About OpenIFS provides more information about the model.
First check openifs availability on your platform. Currently openIFS is available on UIO HPC (abel.uio.no) only.
module avail openifs -------------------------------------------------------------------------------- /cluster/etc/modulefiles --------------------------------------------------------------------------------- openifs/38r1v04(default)
If nothing is returned, it is likely openifs is not available. If you think it should, then contact us (drift@uio.no).
To load a given openifs version:
module load openifs/38r1v04
We suggest you specify the version you wish to use to avoid any problems if we install a new default version (as it is important to stick to the very same version for your simulations).
When loading openifs the following environment variables are defined:
- OIFS_CYCLE: ECMWF cycle such as 38r1 (version 38, revision 1)
- OIFS_HOME: directory where openIFS has been installed; this can be used to check openIFS sources
- OIFS_DATA: contains openIFS static input data. Even if you use your own compiled version of openIFS, it is NOT necessary to download these files again.
- OIFS_EXAMPLES: directory where all openIFS examples are stored. If you wish to run one of these examples see our dedicated section on running tutorials.
- OIFS_COMP: compilers used to create openIFS executables.
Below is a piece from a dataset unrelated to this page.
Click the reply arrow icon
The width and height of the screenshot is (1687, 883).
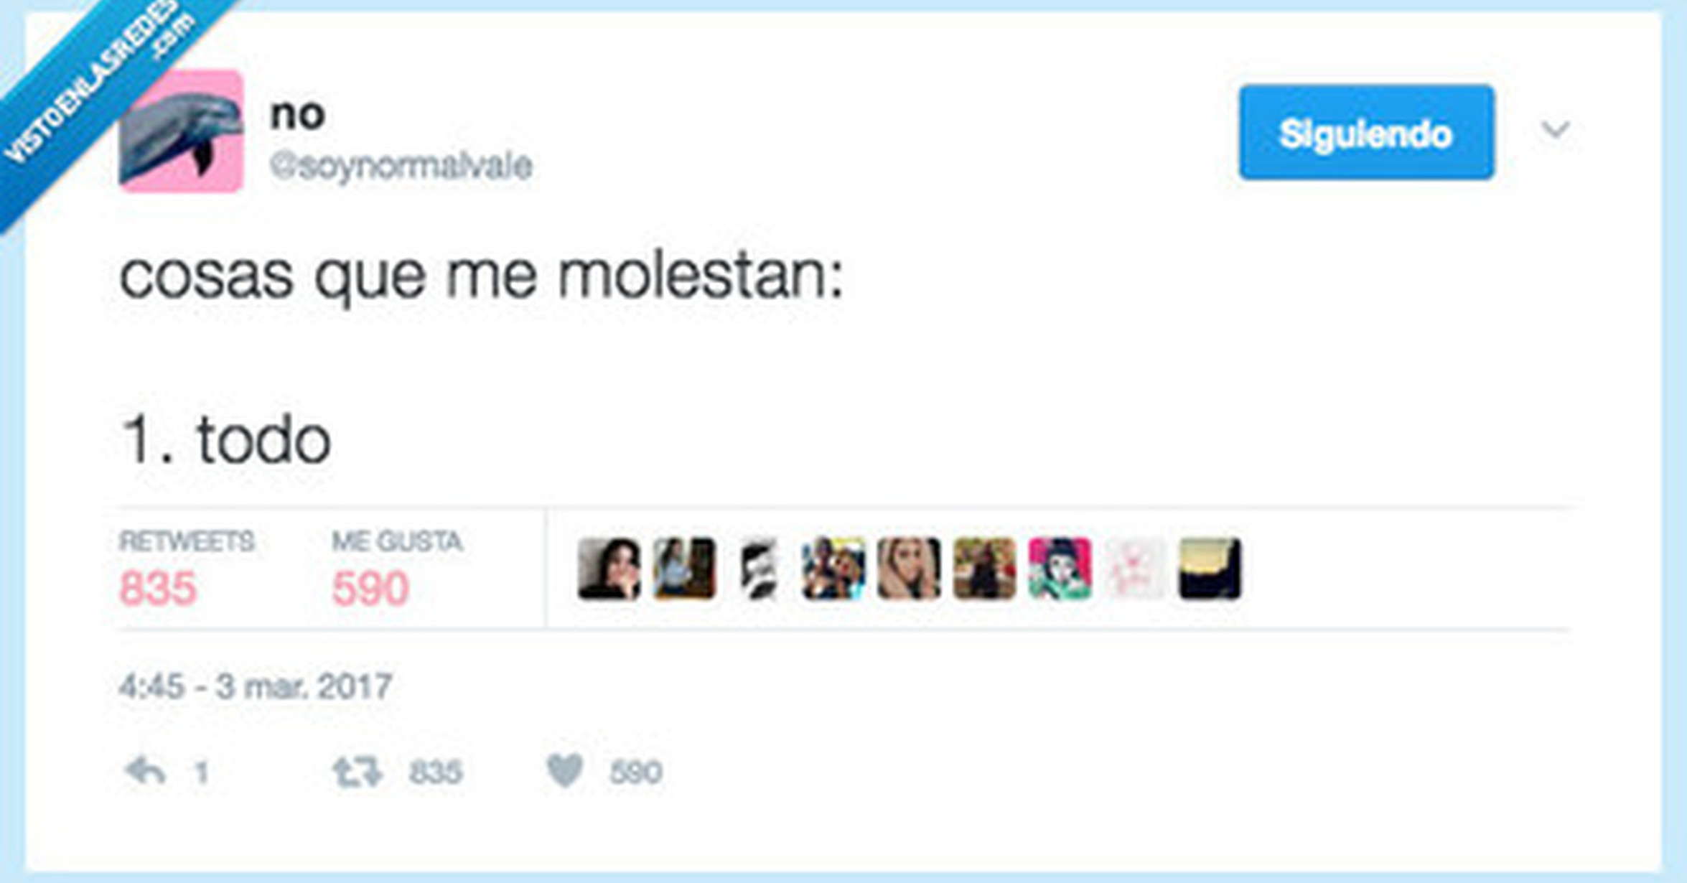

We currently use intel compilers.
- OIFS_BUILD: type of build. It triggers a set of compiler options when building openIFS. Currently set to "opt"
- OIFS_GRIB_API_DIR: GRIB-API version used by openIFS to encode/decode GRIB files
- MARS_LSM_PATH: land sea mask used
- EMOS_VERSION: EMOS version (compiled with GRIB-API support). EMOS is used for interpolation routines.
- EMOS_HOME: directory where EMOS has been installed.
- BUFR_TABLES: bufrtables used for decoding/encoding BUFR (not used in the forecast model)
- CREX_TABLES: crex tables used for encoding/decoding CREX data.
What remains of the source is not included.